*** EXTRACTED INFORMATION Section Begins ***
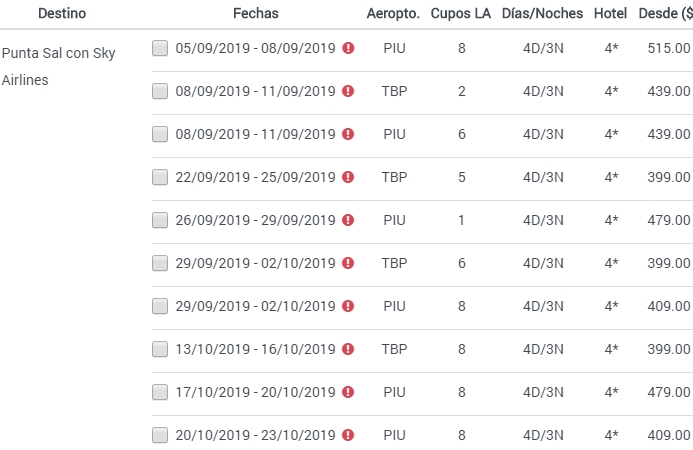Image resolution: width=693 pixels, height=450 pixels.
Task: Click alert icon on 08/09/2019 PIU row
Action: 348,134
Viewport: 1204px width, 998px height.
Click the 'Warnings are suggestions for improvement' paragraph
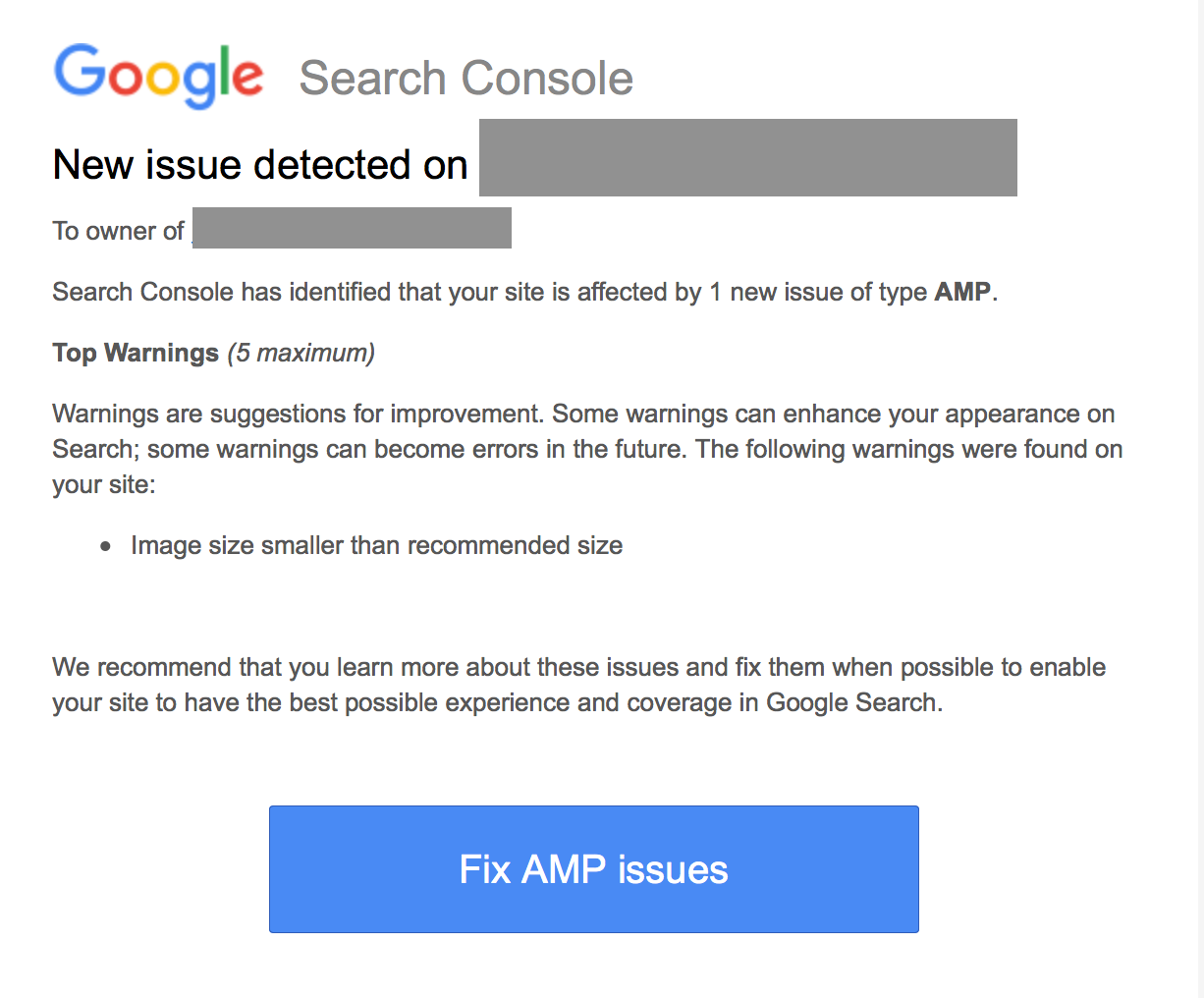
*** EXTRACTED INFORMATION Section Ends ***
Would you transcribe, exactly and only, the lines from the one that contains "Viewport: 1204px width, 998px height." through the last line of the data above, without any pictures?

▸ **COMPLETED TASK**:
Viewport: 1204px width, 998px height.
Click the 'Warnings are suggestions for improvement' paragraph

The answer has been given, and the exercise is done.